It was painted by Édouard Manet in a commission for his friend Antonin Proust, then Minister of Fine Arts. The theme of the four seasons as female bodies was relatively common in the history of European art — even Manet's sister-in-law, Berthe Morisot, had painted these cycles. It was also habitual in Japanese prints (very popular at the time) to have the seasons portrayed as courtesans. Due to his poor health, the artist only managed to finish the first painting of the cycle, Spring, before his death in 1883. Encouraged by the success of this first portrait in the Salon of 1882 (shared with another great work of his late career: A Bar at the Folies-Bergère), Manet started to paint three versions of the Amazon aiming for the Salon of the following year.
The painting here considered is the one exposed today in Museo Thyssen-Bornemisza of Madrid, and also the one that was chosen for a posthumous exhibition of the artist's work in 1884, hung at the École des Beaux-Arts between Spring and an unfinished Autumn. In the cycle, Manet pays great attention to the models' clothing, following Baudelaire's idea that fashion is an essential element of Modernity. In the Amazon the sitter is Henriette Chabot, the daughter of a bookseller of the rue de Moscou. She wears a riding outfit that the painter had borrowed from his friend Gallard d’Épinay. The darkness of the clothes gives the chance to appreciate Manet's mastery of the black tones in contrast with the paleness of the background.
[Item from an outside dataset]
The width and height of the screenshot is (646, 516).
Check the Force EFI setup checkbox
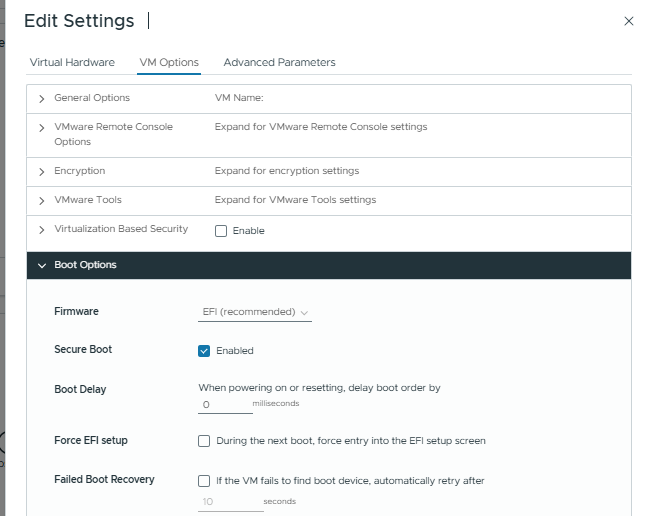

The use of light might resemble the technique of the Impressionists at first, but in Manet it is functional to the study of colored surfaces, outlines and textures. This work, crafted so beautifully even though unfinished, clearly shows the artistry of the painter: how he is able so confidently to convey the essence of things. He was the first artist to capture the daily life of big cities in his painting, believing like Baudelaire that: "the true painter is he who is capable of extracting the epic side of modern life."